The DBpedia Lookup can be used to index and search the contents of RDF files or databases.
The search engine is based on the Lucene framework. RDF parsing and SPARQL querying is utilizing the Apache Jena framework, thus supporting a wide range of RDF formats.
The general idea behind this indexer is leveraging the power of the SPARQL query language to select specific key-value pairs from a knowledge graph and add them to a inverse index. A user can then search over values and quickly retreive associated keys using fuzzy matching.

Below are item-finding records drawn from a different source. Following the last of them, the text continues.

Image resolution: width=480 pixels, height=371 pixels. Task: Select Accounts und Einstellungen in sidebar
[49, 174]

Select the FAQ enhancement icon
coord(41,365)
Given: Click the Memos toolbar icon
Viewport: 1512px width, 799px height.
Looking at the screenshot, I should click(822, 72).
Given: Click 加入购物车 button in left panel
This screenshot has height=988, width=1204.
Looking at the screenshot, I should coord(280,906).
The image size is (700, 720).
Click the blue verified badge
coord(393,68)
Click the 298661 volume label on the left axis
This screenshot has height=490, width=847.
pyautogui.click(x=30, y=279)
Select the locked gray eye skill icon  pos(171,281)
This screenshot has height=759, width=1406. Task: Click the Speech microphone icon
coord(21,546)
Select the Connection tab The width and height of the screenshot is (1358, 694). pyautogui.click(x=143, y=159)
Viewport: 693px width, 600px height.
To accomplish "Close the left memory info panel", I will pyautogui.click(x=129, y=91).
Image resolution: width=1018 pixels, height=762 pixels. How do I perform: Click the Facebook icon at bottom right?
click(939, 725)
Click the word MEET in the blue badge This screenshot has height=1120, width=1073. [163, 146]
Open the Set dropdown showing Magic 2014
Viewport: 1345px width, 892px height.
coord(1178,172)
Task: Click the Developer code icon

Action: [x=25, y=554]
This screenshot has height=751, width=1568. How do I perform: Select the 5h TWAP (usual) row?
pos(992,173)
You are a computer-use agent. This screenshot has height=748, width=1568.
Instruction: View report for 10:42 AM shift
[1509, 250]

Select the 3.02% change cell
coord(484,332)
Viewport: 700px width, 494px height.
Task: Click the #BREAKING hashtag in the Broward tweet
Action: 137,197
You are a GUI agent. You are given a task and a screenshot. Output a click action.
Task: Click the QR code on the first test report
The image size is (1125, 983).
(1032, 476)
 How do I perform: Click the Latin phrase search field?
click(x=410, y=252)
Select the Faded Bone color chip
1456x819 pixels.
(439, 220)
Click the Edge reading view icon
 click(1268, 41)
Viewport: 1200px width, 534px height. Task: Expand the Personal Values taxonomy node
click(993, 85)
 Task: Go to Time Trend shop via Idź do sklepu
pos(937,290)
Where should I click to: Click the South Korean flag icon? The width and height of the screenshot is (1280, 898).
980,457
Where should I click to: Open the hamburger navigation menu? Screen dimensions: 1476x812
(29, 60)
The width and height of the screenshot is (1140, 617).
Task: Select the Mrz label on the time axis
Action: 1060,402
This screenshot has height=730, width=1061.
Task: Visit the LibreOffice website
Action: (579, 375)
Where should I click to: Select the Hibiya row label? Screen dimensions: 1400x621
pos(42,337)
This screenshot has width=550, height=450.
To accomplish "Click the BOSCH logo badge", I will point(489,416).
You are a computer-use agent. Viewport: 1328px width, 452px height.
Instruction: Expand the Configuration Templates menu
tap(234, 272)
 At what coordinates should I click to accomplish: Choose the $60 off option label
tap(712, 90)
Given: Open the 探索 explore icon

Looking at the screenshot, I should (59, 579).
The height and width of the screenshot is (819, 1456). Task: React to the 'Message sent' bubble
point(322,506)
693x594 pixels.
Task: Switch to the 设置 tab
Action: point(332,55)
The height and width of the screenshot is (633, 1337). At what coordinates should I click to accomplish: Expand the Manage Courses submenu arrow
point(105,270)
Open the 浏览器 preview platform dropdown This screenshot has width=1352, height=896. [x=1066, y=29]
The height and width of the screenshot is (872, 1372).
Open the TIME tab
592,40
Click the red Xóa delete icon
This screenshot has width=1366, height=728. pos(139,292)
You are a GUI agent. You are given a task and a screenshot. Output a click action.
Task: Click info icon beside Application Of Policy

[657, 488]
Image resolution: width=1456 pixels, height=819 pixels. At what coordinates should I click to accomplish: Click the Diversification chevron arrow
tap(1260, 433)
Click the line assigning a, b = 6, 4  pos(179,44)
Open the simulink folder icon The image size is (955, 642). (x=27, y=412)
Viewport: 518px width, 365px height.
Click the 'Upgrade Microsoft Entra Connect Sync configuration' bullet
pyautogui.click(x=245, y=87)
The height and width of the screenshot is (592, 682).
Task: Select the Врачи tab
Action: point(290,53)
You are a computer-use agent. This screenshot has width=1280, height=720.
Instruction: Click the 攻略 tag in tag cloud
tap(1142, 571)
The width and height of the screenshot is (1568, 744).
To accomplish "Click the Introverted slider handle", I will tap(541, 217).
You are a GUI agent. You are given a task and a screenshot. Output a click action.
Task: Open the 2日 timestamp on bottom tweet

In order to create a meaningful index structure, it is important to have a rough understanding of the knowledge graph being indexed and to design the SPARQL queries accordingly.
A Lucene index can be understood as a collection of documents. Each document has a unique ID and can have multiple fields with one or more values each. The document collection is indexed in a way that documents can be found by searching over the values of all or only some fields. The lookup indexer handles the process of converting a knowledge graph into such a document collection.
The examples folder contains configuration files for a search index over a part of the DBpedia knowledge graph (using https://dbpedia.org/sparql).
It contains
- a configuration file for the lookup server instance (config.yml)
- a configuration file for the indexing request (dbpedia-resource-indexer.yml)
Run a server instance using the provided configuration in config.yml.
You can run the "Launch Lookup Server" setup from the launch-config.json in Visual Studio Code.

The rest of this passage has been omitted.